- WORK ORDER:
From the entries that follow, gather each line holding the word "computer".

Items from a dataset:
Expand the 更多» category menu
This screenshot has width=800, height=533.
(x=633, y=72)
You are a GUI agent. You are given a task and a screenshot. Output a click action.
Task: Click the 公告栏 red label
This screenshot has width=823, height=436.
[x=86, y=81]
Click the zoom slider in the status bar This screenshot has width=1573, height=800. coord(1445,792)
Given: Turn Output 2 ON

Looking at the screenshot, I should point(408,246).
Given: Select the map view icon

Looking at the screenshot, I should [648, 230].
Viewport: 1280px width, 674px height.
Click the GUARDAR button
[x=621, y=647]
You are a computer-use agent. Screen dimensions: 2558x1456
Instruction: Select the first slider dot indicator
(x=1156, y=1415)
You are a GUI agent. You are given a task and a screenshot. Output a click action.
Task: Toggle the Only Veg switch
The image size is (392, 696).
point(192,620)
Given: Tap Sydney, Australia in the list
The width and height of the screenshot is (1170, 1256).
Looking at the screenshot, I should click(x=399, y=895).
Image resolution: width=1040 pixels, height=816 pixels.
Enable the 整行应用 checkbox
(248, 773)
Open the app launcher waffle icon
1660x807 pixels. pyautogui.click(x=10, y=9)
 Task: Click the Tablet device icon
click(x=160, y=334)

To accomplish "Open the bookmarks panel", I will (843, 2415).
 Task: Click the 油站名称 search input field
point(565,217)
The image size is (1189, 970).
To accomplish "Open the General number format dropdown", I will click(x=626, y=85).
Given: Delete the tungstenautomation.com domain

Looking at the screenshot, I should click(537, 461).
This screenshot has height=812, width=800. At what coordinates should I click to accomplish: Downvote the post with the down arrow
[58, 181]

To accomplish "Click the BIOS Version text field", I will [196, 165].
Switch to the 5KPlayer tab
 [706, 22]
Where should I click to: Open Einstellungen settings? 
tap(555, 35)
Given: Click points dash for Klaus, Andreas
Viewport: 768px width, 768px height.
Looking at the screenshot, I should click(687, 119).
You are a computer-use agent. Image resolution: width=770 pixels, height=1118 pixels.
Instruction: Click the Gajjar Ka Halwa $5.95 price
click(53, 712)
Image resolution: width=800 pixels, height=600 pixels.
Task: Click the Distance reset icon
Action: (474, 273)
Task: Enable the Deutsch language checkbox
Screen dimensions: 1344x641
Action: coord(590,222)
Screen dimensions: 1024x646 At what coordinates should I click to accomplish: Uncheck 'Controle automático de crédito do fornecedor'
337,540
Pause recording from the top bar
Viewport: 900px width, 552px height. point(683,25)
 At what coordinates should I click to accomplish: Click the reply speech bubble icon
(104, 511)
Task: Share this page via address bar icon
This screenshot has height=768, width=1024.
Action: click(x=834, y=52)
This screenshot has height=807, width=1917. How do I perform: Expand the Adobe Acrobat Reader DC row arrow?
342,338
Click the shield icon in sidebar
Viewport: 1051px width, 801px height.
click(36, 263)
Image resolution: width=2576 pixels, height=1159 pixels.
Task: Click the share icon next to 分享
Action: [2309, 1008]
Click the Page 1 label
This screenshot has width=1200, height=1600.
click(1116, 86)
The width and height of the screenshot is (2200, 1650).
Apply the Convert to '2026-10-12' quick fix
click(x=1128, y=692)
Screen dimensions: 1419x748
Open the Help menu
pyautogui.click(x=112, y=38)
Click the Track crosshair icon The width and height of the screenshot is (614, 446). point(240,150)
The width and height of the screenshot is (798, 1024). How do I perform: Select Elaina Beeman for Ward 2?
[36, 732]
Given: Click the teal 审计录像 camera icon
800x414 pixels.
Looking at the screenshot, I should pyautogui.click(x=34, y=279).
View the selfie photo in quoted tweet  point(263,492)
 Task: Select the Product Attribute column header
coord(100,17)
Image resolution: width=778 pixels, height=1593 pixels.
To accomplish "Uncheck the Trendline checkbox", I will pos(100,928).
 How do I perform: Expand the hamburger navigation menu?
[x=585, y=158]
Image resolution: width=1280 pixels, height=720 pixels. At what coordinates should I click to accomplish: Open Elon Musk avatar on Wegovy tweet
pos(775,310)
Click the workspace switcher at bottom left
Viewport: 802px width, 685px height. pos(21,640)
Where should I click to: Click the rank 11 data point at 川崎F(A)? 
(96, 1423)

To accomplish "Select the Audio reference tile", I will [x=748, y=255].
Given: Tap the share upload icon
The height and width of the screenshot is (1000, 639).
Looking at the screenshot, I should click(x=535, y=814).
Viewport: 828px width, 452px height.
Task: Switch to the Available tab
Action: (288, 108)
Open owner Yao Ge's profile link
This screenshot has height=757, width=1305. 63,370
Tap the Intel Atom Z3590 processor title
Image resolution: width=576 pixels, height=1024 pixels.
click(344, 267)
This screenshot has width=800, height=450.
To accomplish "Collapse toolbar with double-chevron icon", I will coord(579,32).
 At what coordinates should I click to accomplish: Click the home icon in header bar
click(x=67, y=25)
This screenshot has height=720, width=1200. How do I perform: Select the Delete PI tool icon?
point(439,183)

- PROBLEM SOLUTION:
You are a computer-use agent. Screen dimensions: 2558x1456
You are a computer-use agent. Image resolution: width=770 pixels, height=1118 pixels.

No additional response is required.